Book Review and Giveaway: I Don't Belong Here (Essays) by Melissa Grunow

A few weeks ago we interviewed writing instructor and award-winning author Melissa Grunow on her love of writing memoir, teaching and live storytelling. If you missed that interview you can check it out here. Today, we are excited to be featuring a review of her latest release I Don't Belong Here, and offer up a giveaway to two of our readers! Learn more about the book of essays in the review below.


About Melissa Grunow:
Melissa Grunow is the author of I Don't Belong Here: Essays (New Meridian Arts Press, 2018) and Realizing River City: A Memoir(Tumbleweed Books, 2016) which won the 2018 Book Excellence Award in Memoir, the 2017 Silver Medal in Nonfiction-Memoir from Readers' Favorite International Book Contest, and Second Place-Nonfiction in the 2016 Independent Author Network Book of the Year Awards. Her work has appeared in Creative Nonfiction, River Teeth, The Nervous Breakdown, Two Hawks Quarterly, New Plains Review, and Blue Lyra Review, among many others. Her essays have been nominated for a Pushcart Prize and Best of the Net and listed in the Best American Essays 2016 notables. She has an MFA in creative nonfiction with distinction from National University. Visit her website at www.melissagrunow.com or follow her on Twitter @melgrunow.

Book Synopsis:

What does it mean to belong? In a place? With a person? To a family? Where do our senses of security and survival lie? I Don't Belong Here ruthlessly investigates alienation during moments of transit and dislocation and their impact on women’s identity. These twenty essays—ranging from conventional to lyrical to experimental in form and structure—delve into the root causes of personal uncertainty and the aftershock effects of being a woman in an unsafe world. Provocative, authentic, intimate, and uncompromising, Melissa Grunow casts light on the unspeakable: sexuality, death, mental illness, trauma, estrangement, and disillusionment with precision and fortitude

----------Review by Renee Roberson

Memoir is not something I read a lot of, although I’ve been trying to remedy that over the past few years with books such as Wild and The Glass Castle. I even took a course with Grunow a few months ago on writing creative nonfiction so I could sharpen my own skills. I was curious to see how her teaching style related to her own work, and I wasn’t disappointed with I Don't Belong Here: Essays.

First of all, I love the theme of the book; after all, who here doesn’t relate to feelings of isolation and not fitting in? I Don’t Belong Here is divided into four distinct sections: “Unspoken,” “Displaced,” “Suppressed” and “Misunderstood.”
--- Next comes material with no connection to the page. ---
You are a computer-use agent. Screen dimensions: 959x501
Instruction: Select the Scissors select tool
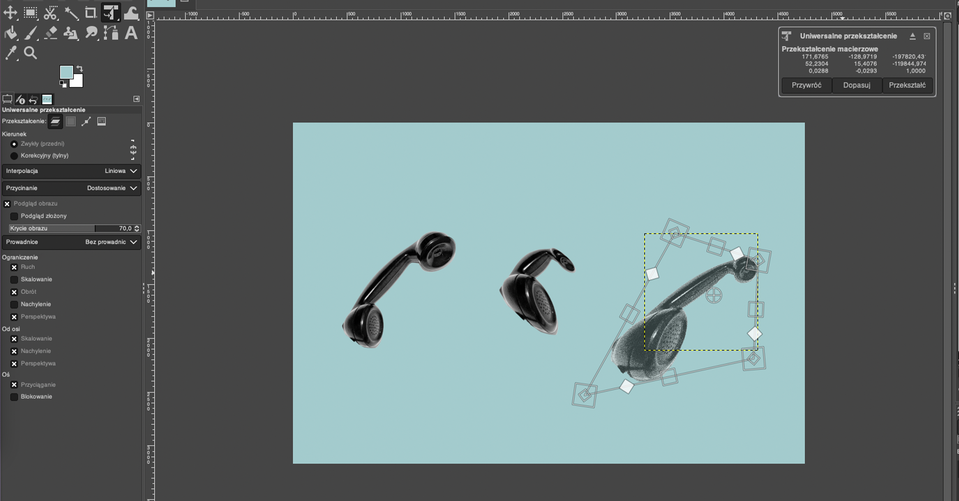tap(51, 14)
She describes the death of a part of herself after a violent sexual assault by a boyfriend in the piece “Before and After.” The description of her experience is so painfully raw and honest that the reader wants to weep along with her. It is also a stark and unfortunate depiction of the way so many sexual assault victims are treated during the investigation process.

In “Fire and Water” Grunow dives into the differences between the destruction fire and floods can cause to a home, and an analysis of the impact each one leaves behind. “A flood is worse than a fire,” a co-worker tells her. “After a flood, you’ll worry whenever it rains.” She describes the damage a heavy rain and flood caused to her home in Michigan, and the effect of storms and tornados in her childhood years living in a mobile home park. Grunow reminisces about riding her bike with her childhood friends, picking up the metal skirting from mobile homes that was blown about, balancing the pieces on her handlebars and cutting her knees as she pedaled. Anything, everything, can cut something else, she remembers.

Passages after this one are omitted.